Machine Learning Business Value

Let’s take an example of using machine learning to predict demand for products in a retail business. By being able to predict demand accurately we should be able to use the model to optimise inventory levels. In this scenario, it may on the face of it seem like we should spend as much time as we can fine tuning to get the model to predict as close to the precise number of units that will be demanded as possible. In reality however, most retail businesses buy products in job lots (for example packs of 10). Therefore there is limited benefit in pursuing increased accuracy beyond the point where the prediction would change the decision the business makes. In this case, if we managed a 1 or 2 mean absolute error in unit prediction we would only get a small amount of benefit in developing our model further to reduce this error as it would not often change the number of packs the business actually purchases.

If this problem was part of a Kaggle competition it would obviously be important to spend days engineering and testing additional features or tuning hyper parameters but in a commercial context this would give us only small incremental business value and would actually involve us spending a lot more time in development. This would mean more time before the business can take advantage of the model, other projects being subsequently delayed and our value margin to the business being reduced. Therefore being satisfied with a less accurate model ultimately results in an increase in business value generated over time.

When Prediction Speed Matters

Finally, consider the scenario where we are tasked with building a machine learning model for an ecommerce website that is used to feed customers recommendations for additional products to purchase. There could be many features that would help to increase the accuracy in the model including historical purchase data, browsing information, demographics etc. However, if we create a model with a large amount of features with many calculations involved to engineer, we risk outputs taking so long to generate that customers have moved on before recommendations have even been loaded on the website.

This is the scenario for many machine learning models that are built into products such as apps and websites.
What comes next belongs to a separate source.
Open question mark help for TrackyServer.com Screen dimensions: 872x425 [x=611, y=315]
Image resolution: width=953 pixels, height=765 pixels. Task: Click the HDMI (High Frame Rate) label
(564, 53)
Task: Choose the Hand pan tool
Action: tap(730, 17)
This occurs when a business is trying to either influence some sort of behaviour like a recommendation system or when users are actually interacting with the model directly, attempting to get some result or output based on information they provide. In both cases, if the predication or output isn’t fast enough we risk losing user engagement or miss an opportunity to influence behaviour. It doesn’t matter how good the model is if the customer isn’t around to see the result.


As we have seen, while data science competitions and sales pitches place huge emphasis on model accuracy, evaluating a machine learning model in the real world should be much more nuanced and particular to the problem being worked on. As data scientists, we can all get caught up in metric tunnel vision but as part of the research, checks, balances and testing we do as part of machine learning projects, it’s also important to understand and remember the real reason the model is being built in the first place and evaluate accordingly.